▸ **PROBLEM STATEMENT**: Locate every line in the listing below that contains the word "should", and copy each of those lines in full.

▸ **RECORDS SUPPLIED**:
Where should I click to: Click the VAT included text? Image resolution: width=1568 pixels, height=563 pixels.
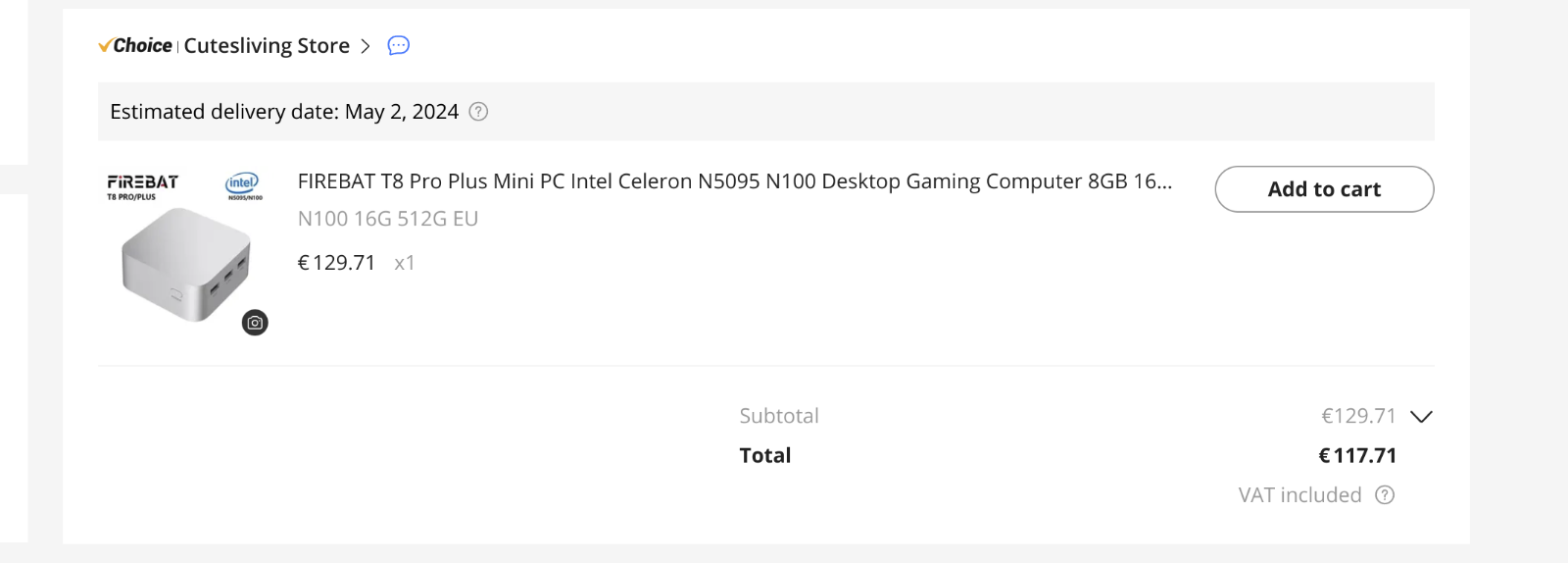click(1299, 495)
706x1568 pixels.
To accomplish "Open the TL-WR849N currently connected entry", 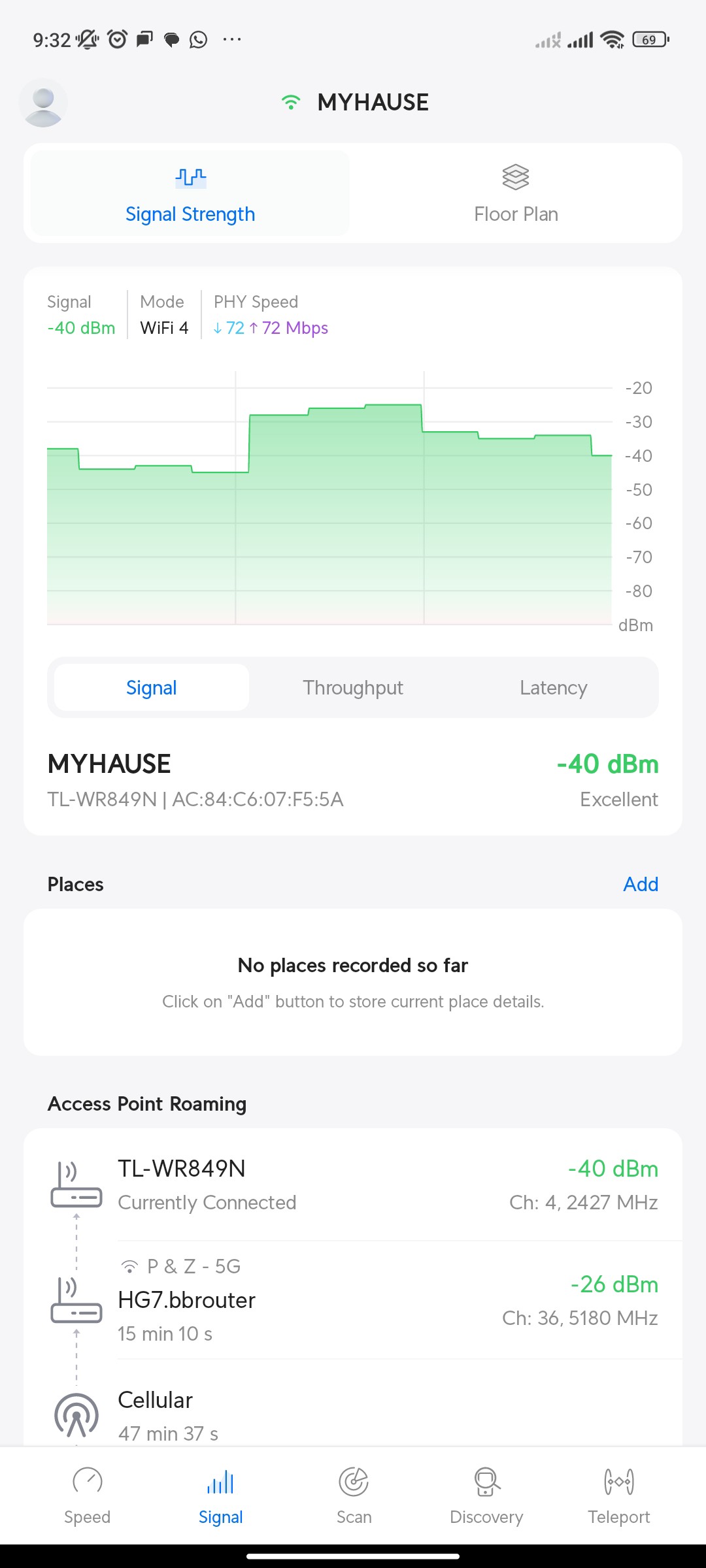I will coord(386,1185).
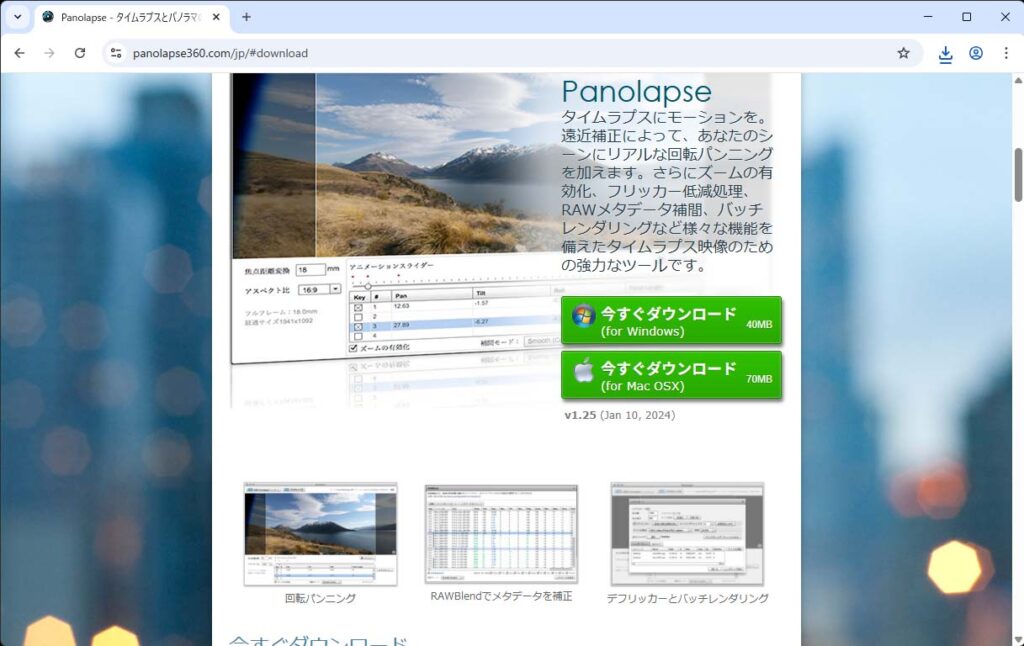Click the browser back arrow
Image resolution: width=1024 pixels, height=646 pixels.
(x=19, y=53)
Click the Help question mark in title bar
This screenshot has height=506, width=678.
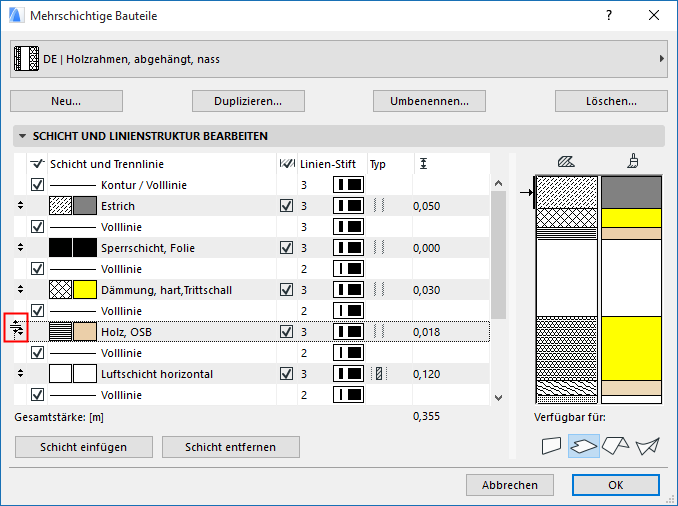(x=609, y=16)
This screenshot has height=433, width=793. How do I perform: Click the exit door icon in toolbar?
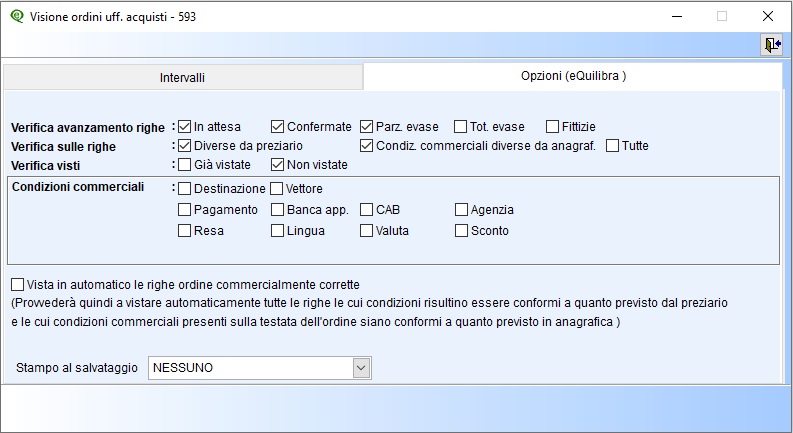[x=772, y=45]
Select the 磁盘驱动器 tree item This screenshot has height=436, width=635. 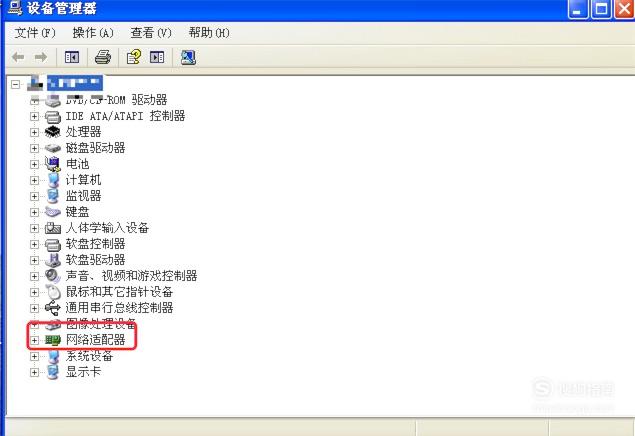pos(96,148)
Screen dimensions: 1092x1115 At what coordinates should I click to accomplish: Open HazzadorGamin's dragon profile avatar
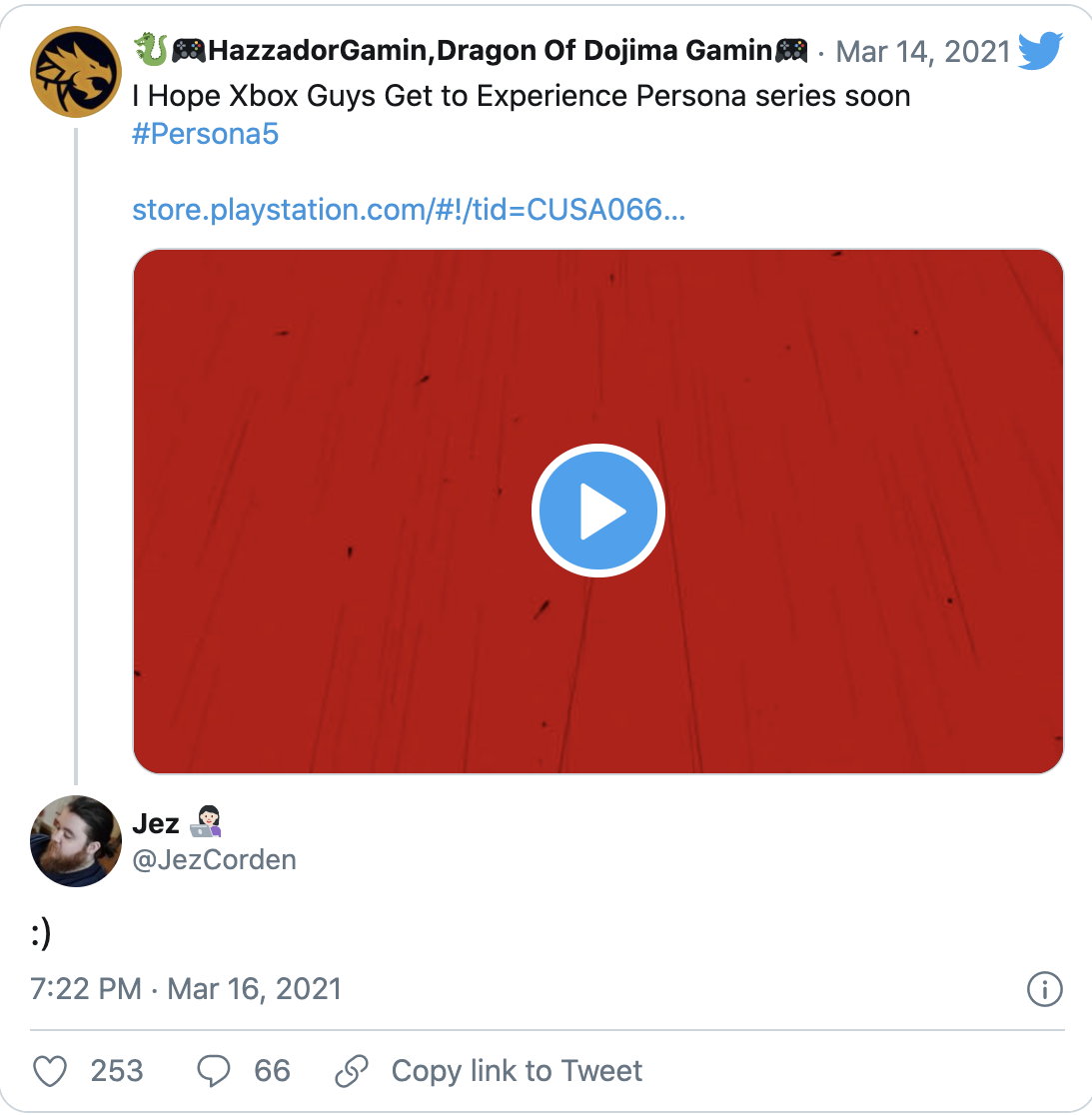75,72
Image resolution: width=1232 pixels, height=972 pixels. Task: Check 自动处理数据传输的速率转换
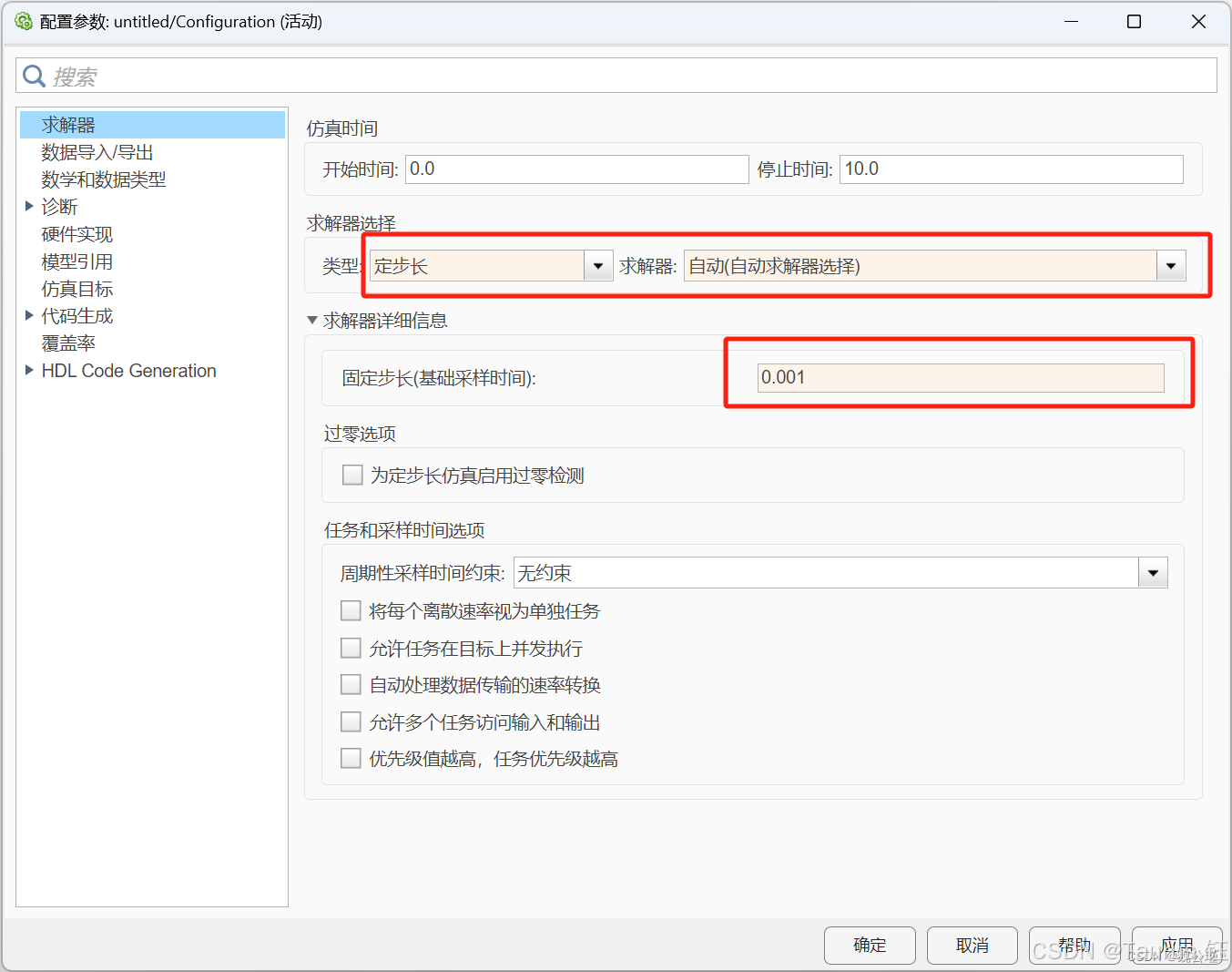point(351,684)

▸ **CORRECT RESPONSE**:
Where should I click to: Click the VAT included text? Image resolution: width=1568 pixels, height=563 pixels.
Screen dimensions: 1092x1115 At what coordinates should I click to accomplish: Open HazzadorGamin's dragon profile avatar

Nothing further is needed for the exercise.